O novo Plano de Ordenamento da Orla Costeira de Ovar – Marinha Grande (POC-OMG) entrou em vigor, após ter sido publicado em Diário da República.

Tal significa a revogação do POOC – OMG, aprovado pela Resolução do Conselho de Ministros n.o 142/2000, de 20 de outubro. O POC-OMG confere prioridade absoluta à adaptação aos fenómenos erosivos, como forma de garantir a adequada preparação para as alterações climáticas, permitindo que, em função das tendências registadas, se escolham as soluções de adaptação mais ajustadas: defesa, acomodação ou relocalização.

Nestes termos, os propósitos do programa, quanto à minimização dos riscos relacionados com o avanço das águas do mar (que tenderão a agravar -se de modo incerto), centram -se na reposição do ciclo sedimentar e na manutenção da nuclearização dos espaços urbanos existentes, dando, por princípio, continuidade à sua defesa.

“A orla costeira do POC-OMG constitui, assim, um dos maiores desafios do litoral nacional em termos de gestão integrada de recursos e esforços, especialmente, de minimização de riscos sobre pessoas e bens”.
A área de intervenção do POC-OMG, com cerca de 970 quilómetros (km) quadrados, abrange 140 km da orla costeira, e inclui as águas marítimas costeiras e interiores e os respectivos leitos e margens, assim como as faixas de protecção marítimas e terrestres. “Estamos perante um troço da orla costeira caracterizado, na sua generalidade, por dispor de um elevado risco de erosão, de galgamento e de inundação”, sublinha o documento.

A entrada em vigor do POC-OMG implica, por um lado, que os planos territoriais preexistentes tenham de vir a incorporar de forma coerente e integrada as orientações e directrizes do programa, sendo fixado um prazo para que seja dado início ao correspondente procedimento de alteração ou de revisão daqueles planos.

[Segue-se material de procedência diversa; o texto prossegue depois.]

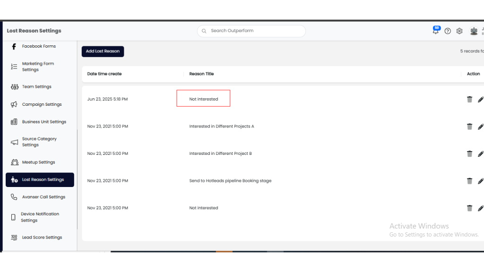
Task: Navigate to Business Unit Settings
Action: pos(44,122)
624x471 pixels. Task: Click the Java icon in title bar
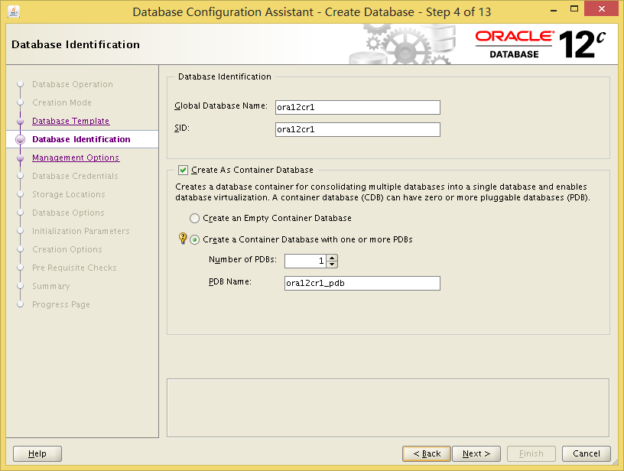pyautogui.click(x=13, y=11)
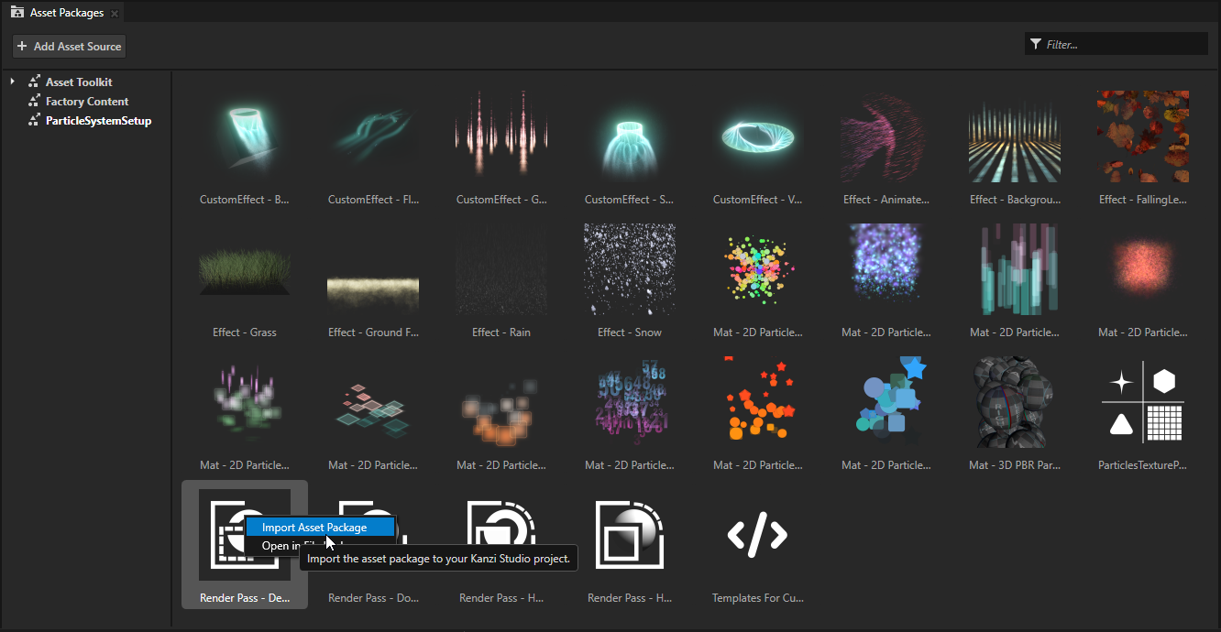Select the Effect - Grass thumbnail
1221x632 pixels.
click(245, 269)
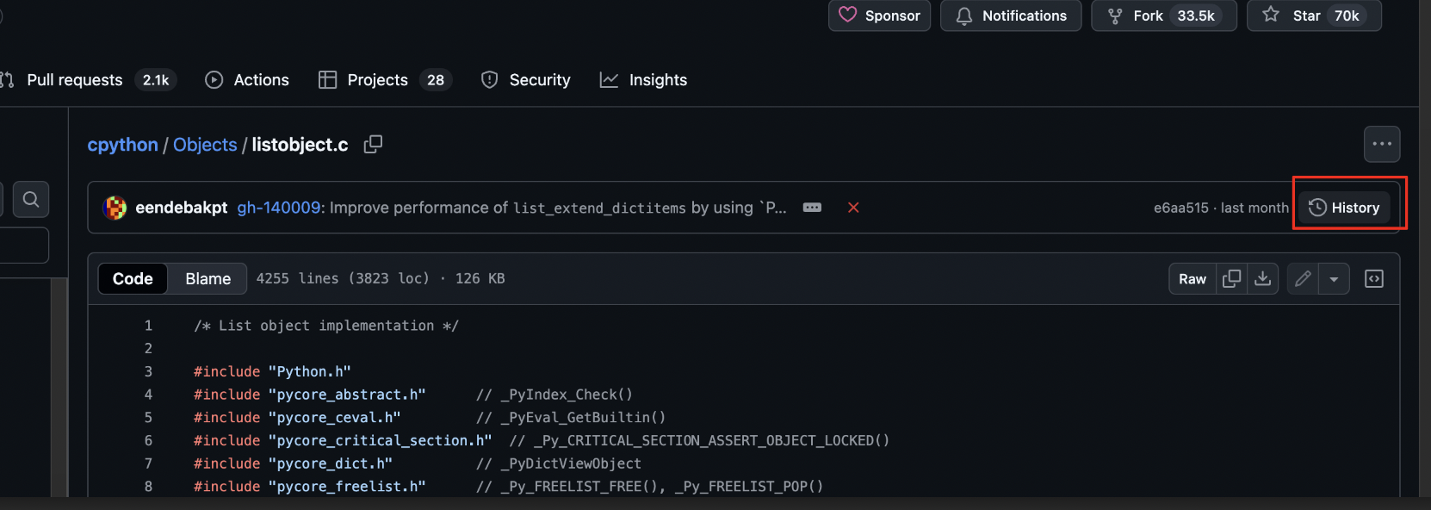Open the Actions tab
1431x510 pixels.
(x=247, y=80)
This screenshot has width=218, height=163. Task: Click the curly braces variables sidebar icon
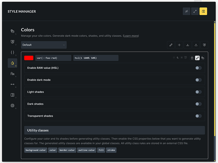pos(12,52)
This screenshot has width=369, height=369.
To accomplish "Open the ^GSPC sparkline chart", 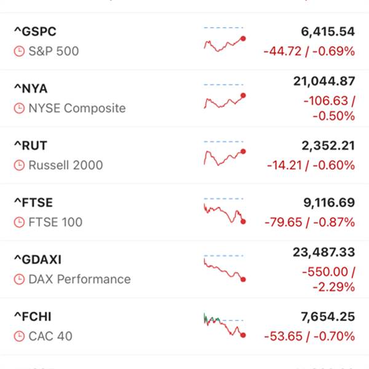I will coord(224,39).
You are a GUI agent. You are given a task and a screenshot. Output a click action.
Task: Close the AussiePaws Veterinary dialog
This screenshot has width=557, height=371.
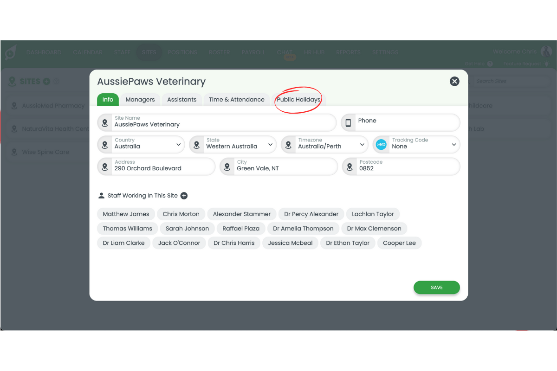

As soluções constantes do plano manifestam, desde há anos, necessidade de serem globalmente reponderadas, desde logo por se “constatar que a situação de referência em que assentaram se alterou de forma significativa, nomeadamente no que se refere à previsão de evolução da linha de costa e aos valores das curvas de erosão que, em muitas situações, foram largamente ultrapassados”. Foi, assim, “necessário encetar, em 2009, o procedimento tendente à revisão do referido plano especial.

Alterou-se, por exemplo, o âmbito territorial do POC-OMG que inclui, assim, nos termos do n.º 1 do artigo 21.º daquela lei, as águas marítimas costeiras e interiores e os respectivos leitos e margens, assim como as faixas de protecção marítimas e terrestres inseridas na área de circunscrição territorial da Administração da Região Hidrográfica do Centro, dos municípios de Ovar, Murtosa, Aveiro, Ílhavo, Vagos, Mira, Cantanhede, Figueira da Foz, Pombal, Leiria e Marinha Grande e ainda a totalidade da área da Barrinha de Esmoriz/Lagoa de Paramos, nos termos do Despacho n.º 5295/2009, de 16 de fevereiro, no concelho de Espinho e a totalidade do concelho da Marinha Grande, nos termos do Despacho n.o 9196/2011, de 20 de julho.